Earlier data showed that Ebola was infecting about 500 people weekly, suggesting that the infection rate has increased by 40 percent in just three weeks. Based on this trajectory, many experts foresee exponential spread in the coming months, especially if Ebola hops the boundaries of West Africa and goes global.
The United Nations Security Council recently declared the outbreak as a "threat to international peace and security," calling on all nations to provide resources and other aid in order to contain it. In Sierra Leone, where the outbreak is hitting hardest, residents were told to stay home for three days during a nationwide lockdown aimed at getting things under control.
Lockdowns are ineffectiveDespite the best of intentions, the lockdown probably hasn't done much to contain Ebola, however. A former director from the medical charity Doctors Without Borders (MSF), who is quite familiar with how disease spreads in West Africa, told reporters that the idea of containing Ebola with a lockdown is "highly unrealistic."
In an official statement, MSF, a French organization whose acronym is derived from the name "Medecins Sans Frontieres," explained that forced quarantines and lockdowns are "driving people underground and jeopardizing the trust between people and health providers." The group emphasized that locals will only seek to conceal the sick and dying rather than come forward, which could make the problem much worse.
Sierra Leone information minister Alhaji Alpha Kanu disagrees, having told the media that the purpose of the sweep was to educate the community about Ebola transmission.

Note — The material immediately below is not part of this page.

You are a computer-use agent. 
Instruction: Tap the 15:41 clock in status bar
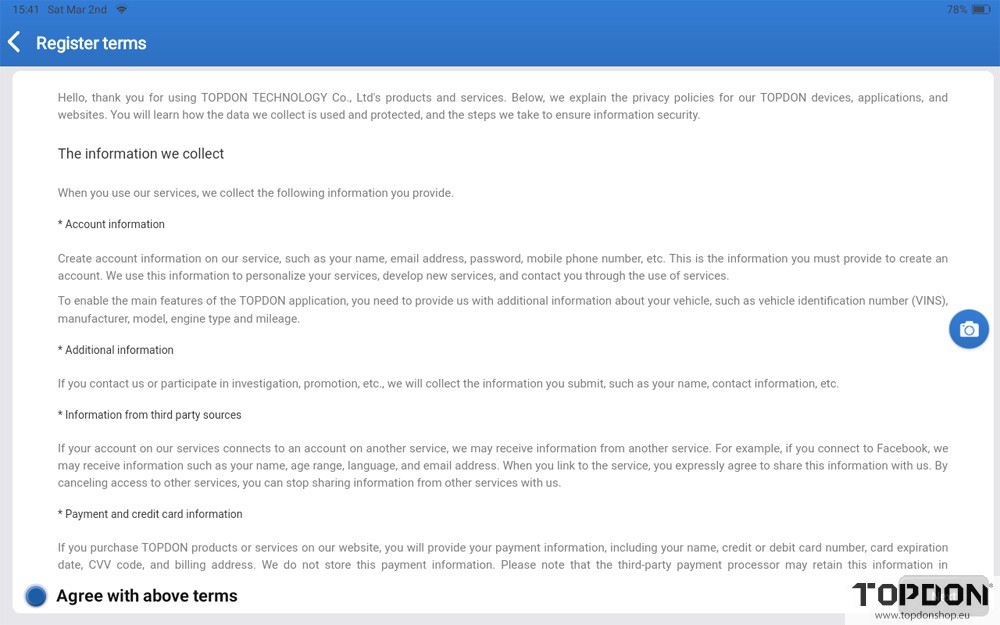point(26,9)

He also tried to mitigate use of the word lockdown to describe the effort, instead calling it a "sensitization."
"Resistance will be less," he stated about the door-to-door initiative. "They will be talking to people they know," he added, referring to the roughly 30,000 volunteers who engaged the nation's more than 4 million residents.
WHO says travel restrictions aren't necessary, encourages people to travel freely to outbreak countries Meanwhile, WHO says that people should continue traveling to and from the affected countries. If travel is shut down as proposed, claims the UN group, it will have a detrimental effect on the economic stability of the countries involved. WHO also claims that shutting down travel will increase the risk of "further international spread."

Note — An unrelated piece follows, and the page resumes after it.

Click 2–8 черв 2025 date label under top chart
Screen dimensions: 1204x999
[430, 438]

"Flight cancellations and other travel restrictions continue to isolate affected countries, resulting in detrimental economic consequences, and hinder relief and response efforts risking further international spread," reads a statement issued by a WHO committee of about 20 experts, headed by Director-General Margaret Chan.
Of the five countries where Ebola has been spotted, two -- Nigeria and Senegal -- have reportedly been successful in their efforts to stop its spread.